Cognitive behavioral therapy benefits also include treating bulimia nervosa and anorexia nervosa. In fact, CBT has become the treatment of choice for treating bulimia, and is helpful in treating around 60 percent of those who suffer from anorexia.

4. Reduces Addictive Behaviors and Substance Abuse

Studies published in the Oxford Journal of Public Health demonstrate that cognitive behavioral therapy benefits include reducing additive behaviors like smoking. It can also help with drug and alcohol addiction, as well as gambling. In fact, CBT may be more beneficial in stopping impulse control issues than other treatments. (4, 5)
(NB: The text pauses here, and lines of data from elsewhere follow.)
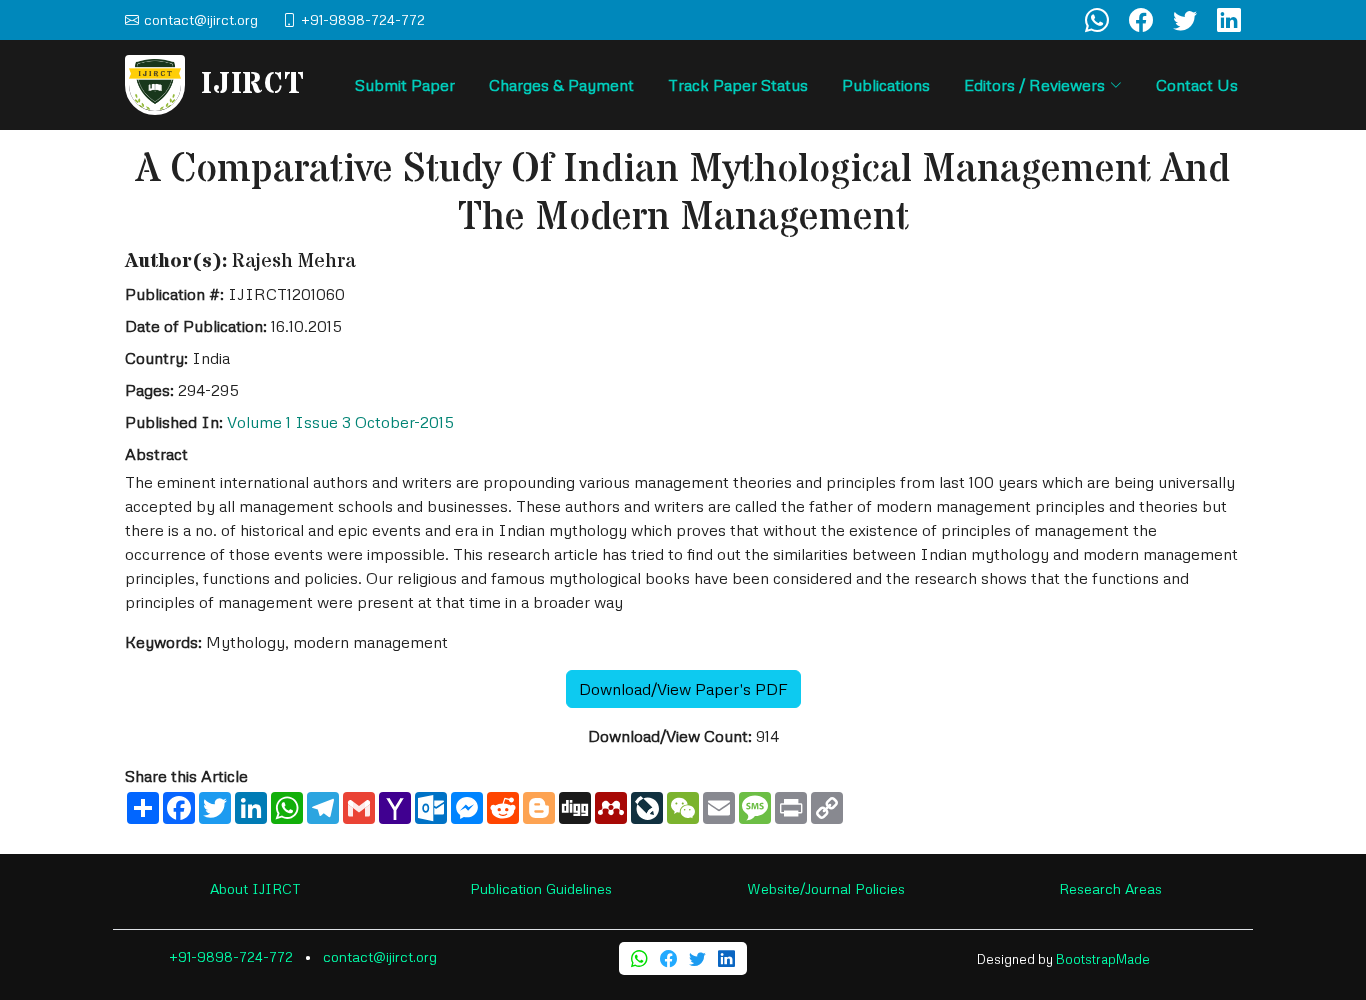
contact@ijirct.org (380, 956)
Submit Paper (405, 85)
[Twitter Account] (1185, 20)
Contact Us (1197, 85)
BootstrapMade (1103, 959)
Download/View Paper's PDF (683, 689)
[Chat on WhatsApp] (1097, 20)
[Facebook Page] (1141, 20)
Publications (886, 85)
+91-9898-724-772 (231, 956)
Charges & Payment (561, 85)
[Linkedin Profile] (1229, 20)
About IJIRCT (255, 888)
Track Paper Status (738, 85)
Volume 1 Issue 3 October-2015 (340, 422)
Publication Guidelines (541, 888)
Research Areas (1110, 888)
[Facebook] (668, 958)
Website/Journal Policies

5. Helps Improve Self-Esteem and Confidence

Now that you have an answer to the question what is cognitive behavioral therapy, it’s important to note that it isn’t just for those who have serious mental disorders. Cognitive behavioral therapy benefits, or can benefit those who suffer from destructive, negative thoughts that lead to poor self-esteem. Furthermore, it can take those thoughts and replace them with positive affirmations and expectations. It can also help you develop affirmative communication skills, build healthy relationships, and adopt stress-reducing techniques.